Local Music

Neon Reverb Q&A: YACHT

Bechtolt (left) and Evans drop anchor in Las Vegas Saturday night.
Photo: Aalin Dragulin
Leslie Ventura

Do you consider YACHT to be a political band?

CE: We’re political in the sense that we live our lives as though whatever revolution we would fight for has already been won. We do everything ourselves; we don’t rely on other people; we keep our expenses and overhead low so we can live the life we want to live, and that for us is inherently political because we aren’t participating in any systems we don’t want to participate in. But we aren’t preaching. We’re just doing it the way we want to do it.

Is the “official tattoo policy” (about "acceptable use of YACHT iconography") on your website real?

JB: Yes, it is. I mean, obviously no one has to take it seriously, but if someone seriously wants to get a YACHT tattoo and wants to know what we genuinely think about that idea, they should totally follow the policy. [And] weirdly enough, a lot of people have used it. A lot of people are getting YACHT tattoos, and that’s why we made it.

CE: I think some people have a sense of us as a band that has a lot of rules, because we lay out the fundamentals of our belief system in a pretty pragmatic way. … We want to encourage people to be spontaneous about it, but at the same time there are people that want that structure. That’s why we lay out the text the way that we do.

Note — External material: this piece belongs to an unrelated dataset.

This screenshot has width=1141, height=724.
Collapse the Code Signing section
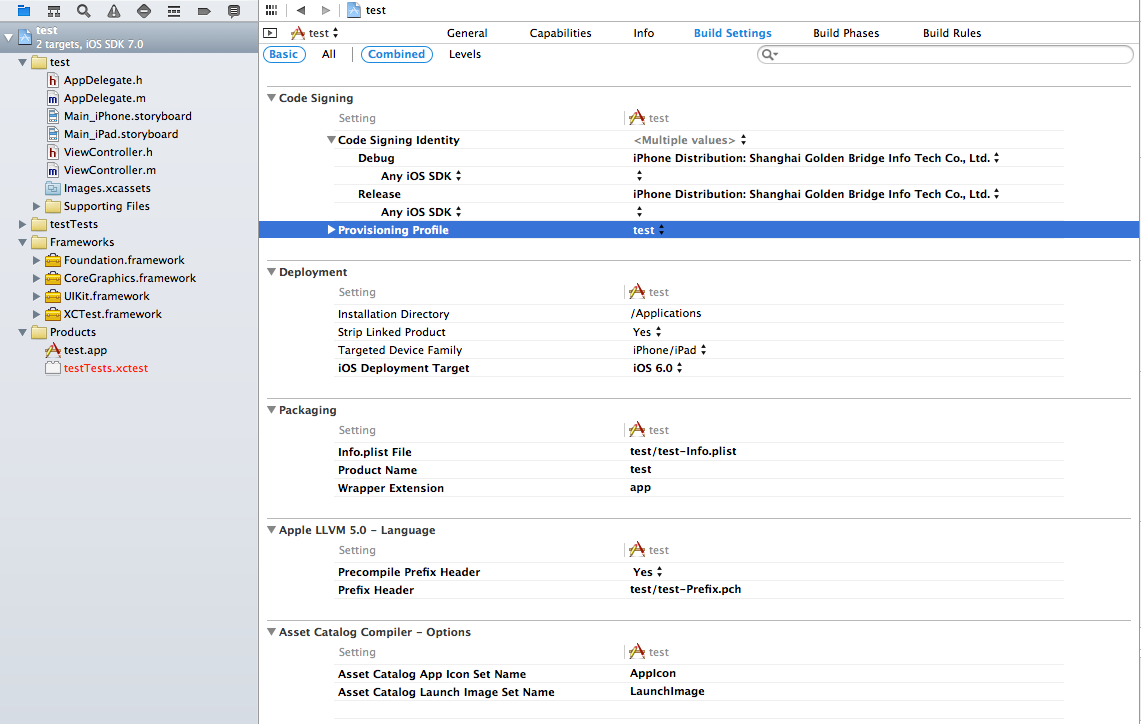(x=270, y=98)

Utopia is a reoccurring theme on your latest album [Shangri-La]. How has traveling shaped that concept?

CE: We’re lucky enough to have fans that are really engaged in the ideology of the band and really want to talk to us about everything … things you wouldn’t believe, about the paranormal, about spirituality, about design, about art, about personal empowerment. Also, every night when we’re on the road, creating temporary spaces that are our own, it allows us to walk the walk of our philosophy. … We’re constantly creating impermanent utopias that people can share with us.

Do you think you could ever see Las Vegas as a utopia?

CE: Sure. Any place, really, where we can create a space that is fun and compassionate and exciting and temporary is a utopia in our minds.

JB: And if anyone that reads this has any tips for us for something to do in Vegas that aligns with our interests, they should totally get in touch.